Part I: Read: Carol Pateman: Chapter 3 “Contract, the Individual and Slavery” from The Sexual Contract(only pages 39-60) (you’ll also find the outlines of some of the thinkers Pateman discusses to attached for your convenience:-)
According to Pateman, what is the difference between Social Contract Theory and other theoretical strategies that justify subjugation and present it as freedom?
With the exception of Hobbes, what is the origin of political right? How is man’s right over women justified (again with the exception of Hobbes)
Pateman claims that in order to make their natural beings recognizable, social contract theorists smuggle social characteristics into the natural condition (or their readers supply what’s missing). What is being “smuggled” in? What is not included in Rawls’ “original position”?
Hobbes as opposed to the other contractarians, assumes that there is no natural mastery of male over female. Hobbes also argues that the original political right comes from the right of the mother over the child. Political rights is originally maternal and not paternal. Why isn’t this original right paternal? How is this over turned?
Pateman argues Hobbes’ patriarchalism is not paternal but conjugal. Please explain what she means by this. What does it have to do with Hobbes’ definition of family?

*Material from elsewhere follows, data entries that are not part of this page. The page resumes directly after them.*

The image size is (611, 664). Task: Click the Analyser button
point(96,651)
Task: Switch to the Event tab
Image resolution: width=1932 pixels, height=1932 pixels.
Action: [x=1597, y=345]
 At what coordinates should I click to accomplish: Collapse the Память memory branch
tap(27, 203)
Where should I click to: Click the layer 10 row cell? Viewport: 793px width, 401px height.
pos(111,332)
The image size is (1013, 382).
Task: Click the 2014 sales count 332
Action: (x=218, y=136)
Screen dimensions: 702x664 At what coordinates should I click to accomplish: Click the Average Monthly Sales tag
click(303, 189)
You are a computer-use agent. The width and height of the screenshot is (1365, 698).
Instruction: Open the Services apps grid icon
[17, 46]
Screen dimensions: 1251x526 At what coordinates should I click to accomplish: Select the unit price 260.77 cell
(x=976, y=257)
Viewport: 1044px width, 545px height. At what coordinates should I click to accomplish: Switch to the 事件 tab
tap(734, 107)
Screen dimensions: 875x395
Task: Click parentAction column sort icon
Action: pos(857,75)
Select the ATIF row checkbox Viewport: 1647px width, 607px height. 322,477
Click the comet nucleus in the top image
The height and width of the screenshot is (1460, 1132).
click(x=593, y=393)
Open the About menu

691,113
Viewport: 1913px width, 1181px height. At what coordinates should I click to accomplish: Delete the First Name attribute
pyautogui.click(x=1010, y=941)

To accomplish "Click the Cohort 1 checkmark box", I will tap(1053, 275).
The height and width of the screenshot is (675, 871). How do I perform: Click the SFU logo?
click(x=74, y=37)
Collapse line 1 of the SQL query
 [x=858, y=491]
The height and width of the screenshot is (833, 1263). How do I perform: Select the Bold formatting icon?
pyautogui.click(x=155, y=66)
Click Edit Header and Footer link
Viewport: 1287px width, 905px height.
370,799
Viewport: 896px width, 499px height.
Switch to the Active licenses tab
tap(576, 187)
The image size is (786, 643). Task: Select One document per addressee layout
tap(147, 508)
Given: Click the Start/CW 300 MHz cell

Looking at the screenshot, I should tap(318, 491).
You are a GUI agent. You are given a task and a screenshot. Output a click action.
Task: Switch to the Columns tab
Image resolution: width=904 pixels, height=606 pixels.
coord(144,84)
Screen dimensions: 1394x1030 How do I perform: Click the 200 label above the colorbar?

Why, according to Pateman, is accounting for the survival of the infants part of the general problem of contractarianism?
Discuss how Locke may be seen (at first glance) to be a proto-feminist but closer examination does not bear this out. Fully discuss the first glance view and close view of Locke’s theory.
What’s the basis of Rousseau’s argument that civil order depends on the right of the husband over their wives?
Please explain the “individual’ found in Hobbes’, Locke’s, and contemporary contractarians. What are the properties/qualities of the individual’s relation to property? To others?
What are the socialist and feminist arguments against the contract?